3. Positive Q2 updates from major movers
Tata Motors shares rose nearly 8 percent on Tuesday after its arm Jaguar Land Rover reported a 50 percent growth in September quarter sales at 1.13 lakh vehicles on a sequential basis.
On Tuesday, shares of Housing Development Finance Corp Ltd rose close to 5 percent to a high of Rs 1,874.25 and shares of HDFC Bank climbed 2.4 percent to Rs 1,141, a seven-month high, after the two financial institutions provided their positive quarterly updates ahead of the Q2 earnings results.
4. Rupee's gains
The rupee showed weakness at the start of the week but received support from a muted US dollar. It opened 13 paise higher at 73.16 per dollar against the previous close of 73.29.
A rare situation of India seeing its strongest current account surplus in a decade and stock inflows are supporting the domestic currency.
The country could post $72.5 billion in balance-of-payment surplus for the fiscal year ending March, according to Barclays Plc., which would be the most since financial year ended March 2008.
The Indian rupee has advanced over 2 percent in July-September even as the number of COVID-19 infections in the country surpassed the 66 lakh level.

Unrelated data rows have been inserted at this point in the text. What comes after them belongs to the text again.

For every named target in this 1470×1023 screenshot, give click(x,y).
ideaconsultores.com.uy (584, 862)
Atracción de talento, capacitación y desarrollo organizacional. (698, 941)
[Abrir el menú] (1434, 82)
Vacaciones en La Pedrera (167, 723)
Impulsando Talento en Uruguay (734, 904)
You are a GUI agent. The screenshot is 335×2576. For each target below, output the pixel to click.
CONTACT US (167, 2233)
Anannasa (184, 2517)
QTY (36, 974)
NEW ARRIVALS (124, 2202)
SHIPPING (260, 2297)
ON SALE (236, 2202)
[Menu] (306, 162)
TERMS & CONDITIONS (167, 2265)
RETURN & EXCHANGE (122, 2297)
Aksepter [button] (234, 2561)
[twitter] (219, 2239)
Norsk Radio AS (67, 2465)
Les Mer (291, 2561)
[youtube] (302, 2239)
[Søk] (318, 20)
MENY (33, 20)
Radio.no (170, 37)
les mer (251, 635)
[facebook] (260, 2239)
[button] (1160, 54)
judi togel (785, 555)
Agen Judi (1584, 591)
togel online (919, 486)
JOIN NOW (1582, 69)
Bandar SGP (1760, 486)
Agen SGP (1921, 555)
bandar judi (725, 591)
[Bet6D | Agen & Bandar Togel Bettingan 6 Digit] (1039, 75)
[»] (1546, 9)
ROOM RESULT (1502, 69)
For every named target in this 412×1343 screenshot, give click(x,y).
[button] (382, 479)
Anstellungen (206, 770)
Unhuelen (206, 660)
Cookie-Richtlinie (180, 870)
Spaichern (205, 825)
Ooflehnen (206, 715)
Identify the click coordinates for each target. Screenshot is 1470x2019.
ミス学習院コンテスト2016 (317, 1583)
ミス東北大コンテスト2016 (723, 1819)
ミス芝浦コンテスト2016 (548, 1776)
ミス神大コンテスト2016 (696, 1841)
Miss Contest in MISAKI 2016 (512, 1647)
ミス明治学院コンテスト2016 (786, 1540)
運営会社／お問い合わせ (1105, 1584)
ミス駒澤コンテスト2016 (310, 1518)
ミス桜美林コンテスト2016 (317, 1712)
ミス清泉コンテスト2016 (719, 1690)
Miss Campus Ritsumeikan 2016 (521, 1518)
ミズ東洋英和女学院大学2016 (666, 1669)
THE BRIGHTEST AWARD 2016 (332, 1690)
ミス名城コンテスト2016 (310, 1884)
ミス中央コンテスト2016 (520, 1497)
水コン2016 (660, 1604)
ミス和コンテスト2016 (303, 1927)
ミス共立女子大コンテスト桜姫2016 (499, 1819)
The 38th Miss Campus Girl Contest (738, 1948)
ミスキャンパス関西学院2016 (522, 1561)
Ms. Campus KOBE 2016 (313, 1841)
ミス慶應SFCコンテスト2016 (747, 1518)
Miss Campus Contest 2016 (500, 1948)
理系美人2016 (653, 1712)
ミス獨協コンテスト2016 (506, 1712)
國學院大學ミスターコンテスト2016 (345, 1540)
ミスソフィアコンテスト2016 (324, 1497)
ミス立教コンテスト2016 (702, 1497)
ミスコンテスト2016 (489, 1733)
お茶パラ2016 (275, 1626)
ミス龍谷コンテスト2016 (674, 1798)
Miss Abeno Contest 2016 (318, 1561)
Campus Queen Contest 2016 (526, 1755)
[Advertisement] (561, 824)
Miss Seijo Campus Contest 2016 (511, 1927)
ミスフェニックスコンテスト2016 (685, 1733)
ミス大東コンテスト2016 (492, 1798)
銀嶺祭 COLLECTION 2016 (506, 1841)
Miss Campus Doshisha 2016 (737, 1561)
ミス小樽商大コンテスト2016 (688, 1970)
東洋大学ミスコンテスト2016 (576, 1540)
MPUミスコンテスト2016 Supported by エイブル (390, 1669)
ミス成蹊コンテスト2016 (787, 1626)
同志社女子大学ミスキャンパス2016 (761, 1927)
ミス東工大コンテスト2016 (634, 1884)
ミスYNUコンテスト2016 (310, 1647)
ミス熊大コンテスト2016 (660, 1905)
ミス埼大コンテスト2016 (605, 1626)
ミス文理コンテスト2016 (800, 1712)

A sharp fall in imports due to COVID-19 caused India to posted a record current account surplus in the April-June quarter. Further, the nation's stock markets have lured $6.5 billion of inflows in the September-ended quarter largely due to share sales by banks and Reliance Industries Ltd's selling of parts of its retail business to foreign institutional investors.
Services PMI (Purchasing Managers' Index) for September stood at 49.8 from 41.8 in August and 48.7 in September 2019, as per data released by IHS Markit on Tuesday. Even though the reading was still in the contraction territory for the month, it was the highest since February this year, indicating that service sector activity has recovered to pre-COVID levels.
Data released last week by IHS Markit showed that manufacturing PMI was at 56.8 in September, the highest reading since January 2012.
The composite Purchasing Managers Index, which combines manufacturing PMI and services, stood at 54.6 in September when compared to 46 in August and 49.8 during the same period last year.